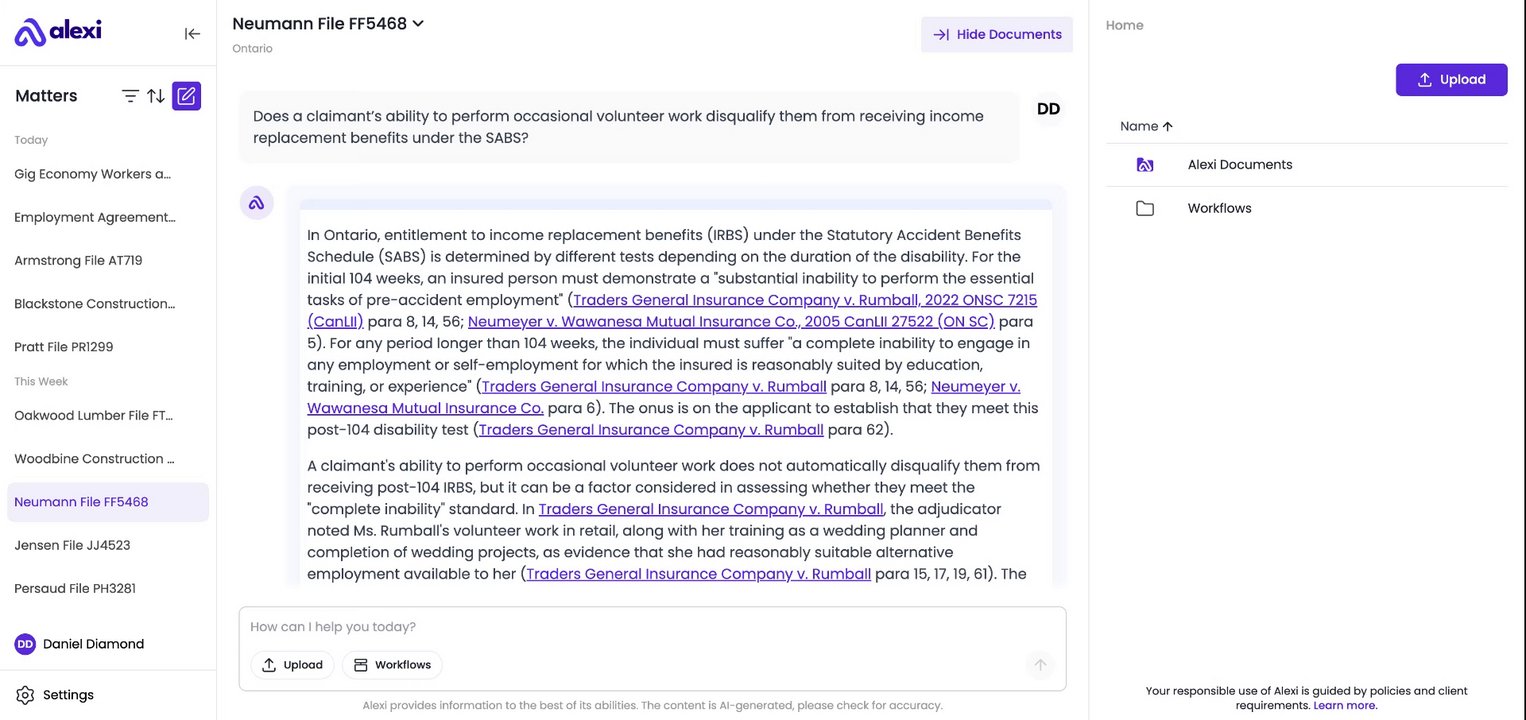Screen dimensions: 1526x720
Task: Open the matters filter icon
Action: pyautogui.click(x=130, y=96)
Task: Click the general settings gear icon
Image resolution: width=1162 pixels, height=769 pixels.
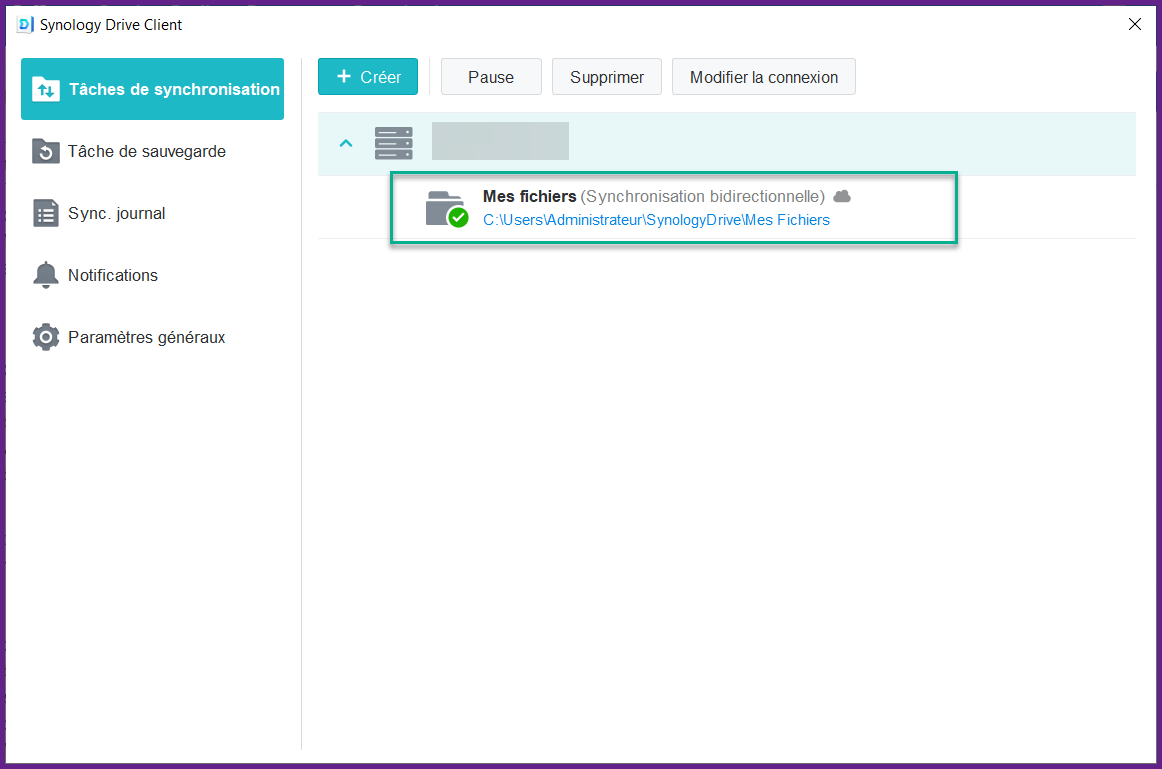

▸ What to do
Both the line containing "Task: Click the general settings gear icon" and the last line of the listing above belong in the copy, along with every line between them; retype them exactly and omit the pictures.

▸ Expected answer
Task: Click the general settings gear icon
Image resolution: width=1162 pixels, height=769 pixels.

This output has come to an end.